OK, now we're back on terra firma, because I do prefer handles on a bucket or a pan, anything of the bucket family. It gives you that extra portability. And if you're open to using hot water in addition to cold, you don't have to plan in advance. You simply may as well have handles. My memory of a pan like this is it was good for filling with water to soak your feet in. If your feet felt like soaking. A little bit of Epsom salts in there and it does the trick.
This one is a little more complicated. It's like a double bubble thing. You've got a bucket within a bucket, maybe a Chinese invention, going along with their box in a box theme. You're boiling water down below, then putting the top pan in the bottom, so it's very cool. You do eggs in it. Just looking at it, it's like a duplex apartment; everyone knows someone else is there, but you get used to it. Frankly, I'd much rather live in a horizontal duplex than a vertical one. But a double pan simply doesn't work if you orient it horizontally. Heat has one direction, straight up.

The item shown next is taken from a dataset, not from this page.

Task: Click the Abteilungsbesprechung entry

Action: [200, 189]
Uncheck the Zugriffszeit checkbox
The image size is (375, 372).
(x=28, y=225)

For tea kettles, which the double bubble pot also could be, I prefer the single. It's easy to use and easy to understand. You're not getting tangled up in all the handles, jutting out like a bull's horns. You've got one pot, one handle; it's all very clean and efficient, like a single bed as opposed to bunks. You put the water in it, boil it, and pour it on your teabag. Or you could use an infuser and make your tea in a more zen-like way, which I like to do sometimes. I find that doing things in slow motion and very intentionally sometimes brings me back to basic sanity. Sometimes.
This looks like a camping pail. It's small enough to fit on a camp stove. It seems like Charlie Chaplin had one like this in The Gold Rush, so we're talking a very old design here. You've got a guy in the silent movies, in a ramshackle cabin, boiling his shoe (to eat) in one of the bigger pans, probably the second from the top, then making his coffee in a little pail like this. I know people aren't near as finicky about how their coffee is cooked when they're camping or in a ramshackle cabin. Because out there if you get grounds in it, you just spit them out.
I hope you enjoyed my bucket list and my personal memories.